Use this option to tell generateDS.py which of the elements defined in your XM schema is the "root" element. The root element is the outer-most (top-level) element in XML instance documents defined by this schema. In effect, this tells your generated modules which element to use as the root element when parsing and exporting documents.

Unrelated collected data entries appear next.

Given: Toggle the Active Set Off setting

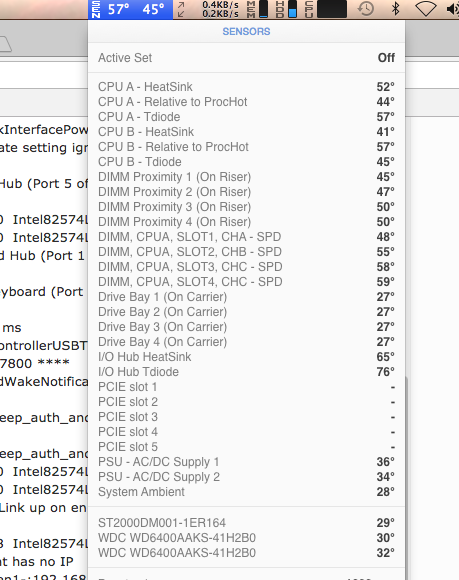Looking at the screenshot, I should pyautogui.click(x=246, y=58).
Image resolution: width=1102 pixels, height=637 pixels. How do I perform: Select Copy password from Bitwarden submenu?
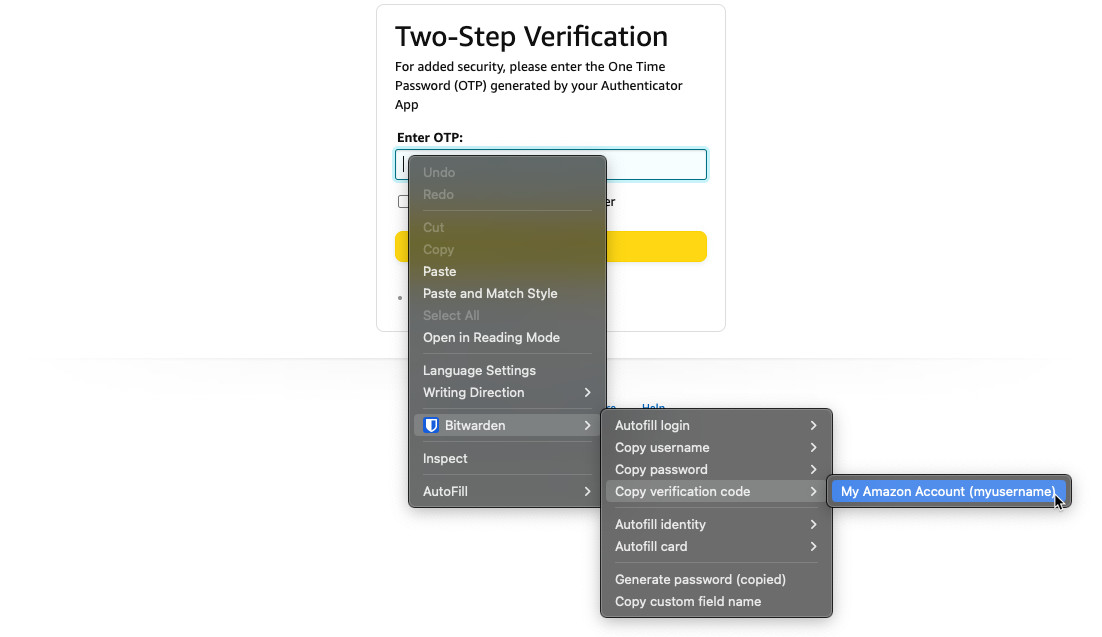661,469
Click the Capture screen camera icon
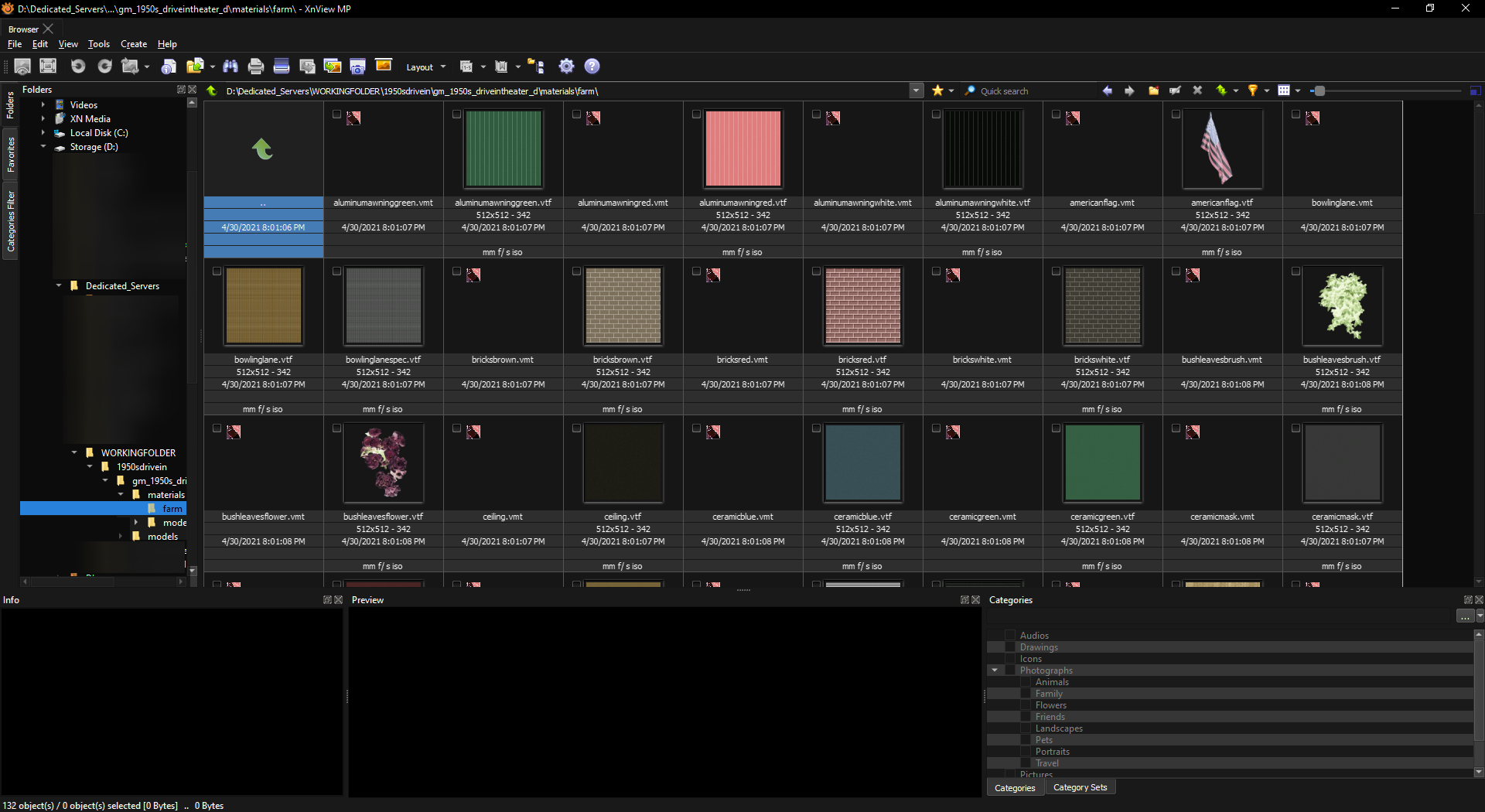The image size is (1485, 812). (357, 67)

generateDS.py attempts to guess the root element, usually the first element defined in your XML schema. Use this option when that default is not what you want.

member-specs=list|dict
Suppose you want to write some code that can be generically applied to elements of different kinds (element types implemented by several different generated classes. If so, it might be helpful to have a list or dictionary specifying information about each member data item in each class. This option does that by generating a list or a dictionary (with the member data item name as key) in each generated class. Take a look at the generated code to learn about it. In particular, look at the generated list or dictionary in a class for any element type and also at the definition of the class _MemberSpec generated near the top of the API module.
version
Ask generateDS.py to tell you what version it is. This is helpful when you want to ask about a problem, for example at the generateds-users email list (https://lists.sourceforge.net/lists/listinfo/generateds-users), and want to specify which version you are using.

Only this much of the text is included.